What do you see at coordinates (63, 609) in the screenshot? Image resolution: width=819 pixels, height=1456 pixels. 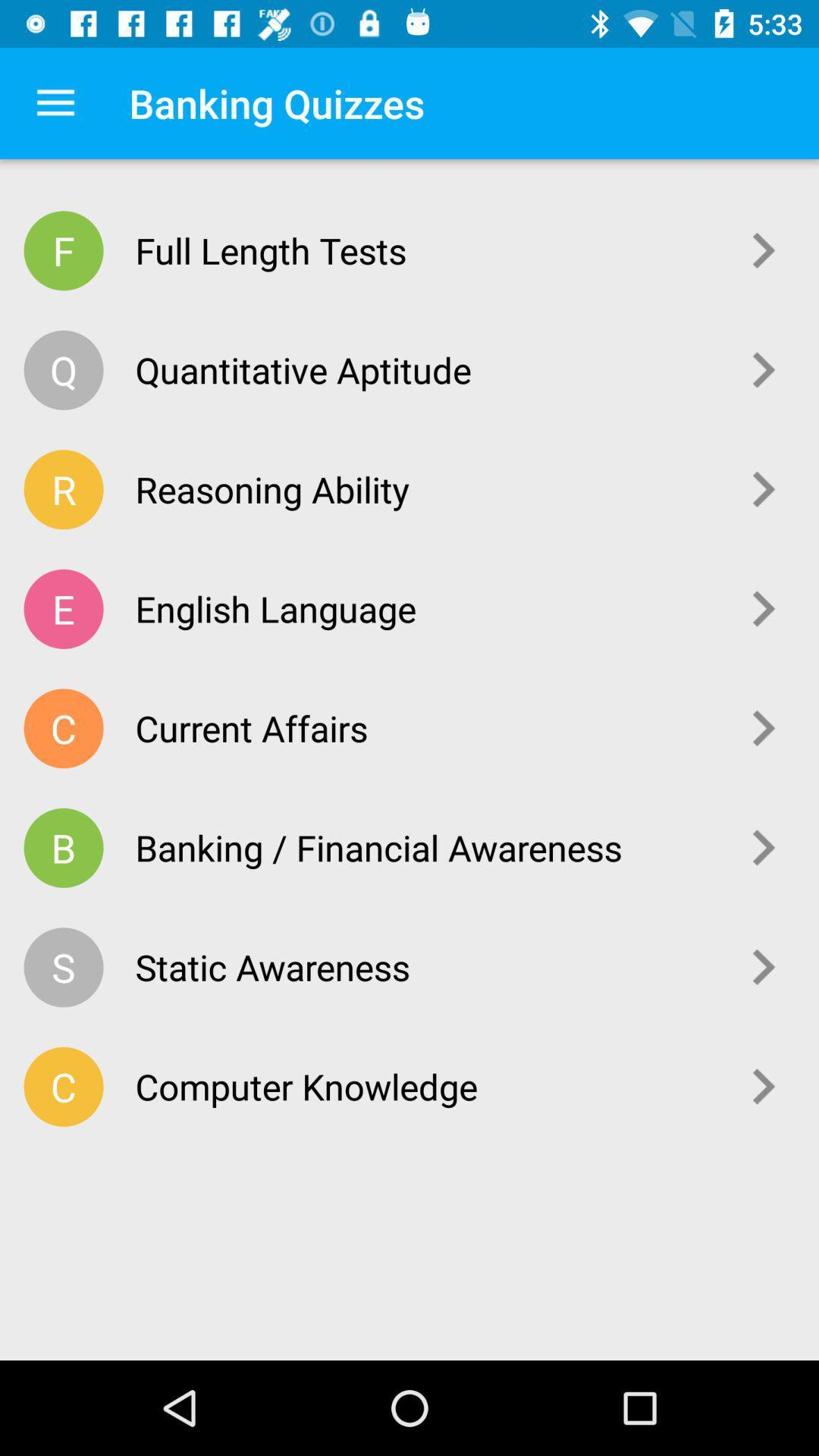 I see `item to the left of english language item` at bounding box center [63, 609].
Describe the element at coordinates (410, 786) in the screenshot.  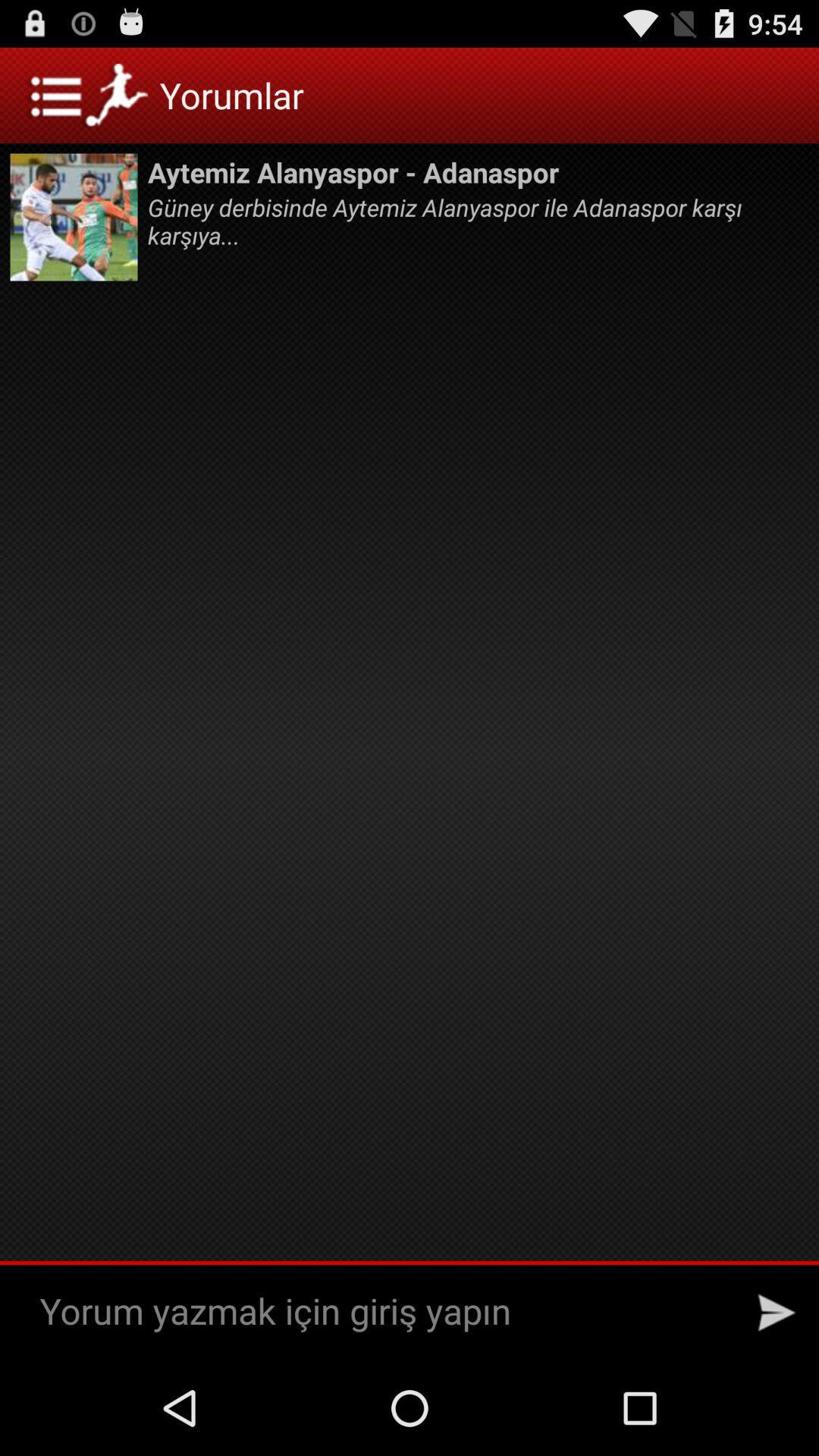
I see `the icon at the center` at that location.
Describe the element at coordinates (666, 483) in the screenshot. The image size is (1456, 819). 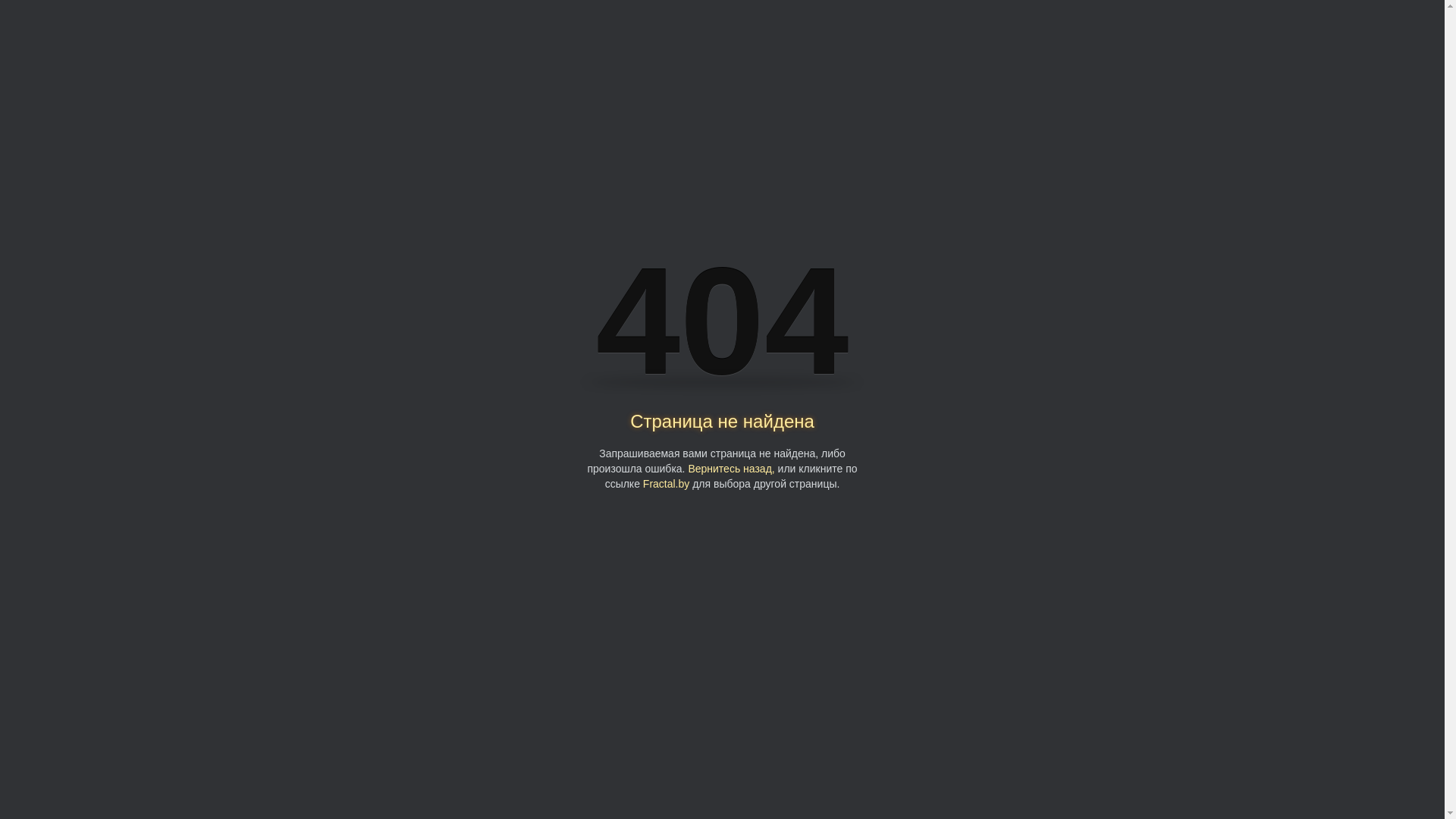
I see `'Fractal.by'` at that location.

◆ Given instruction:
Copy the data verbatim, starting at the line that contains "Describe the element at coordinates (666, 483)" and continuing through the end of the data. Leave out the pictures.

◆ Correct response:
Describe the element at coordinates (666, 483) in the screenshot. The image size is (1456, 819). 
I see `'Fractal.by'` at that location.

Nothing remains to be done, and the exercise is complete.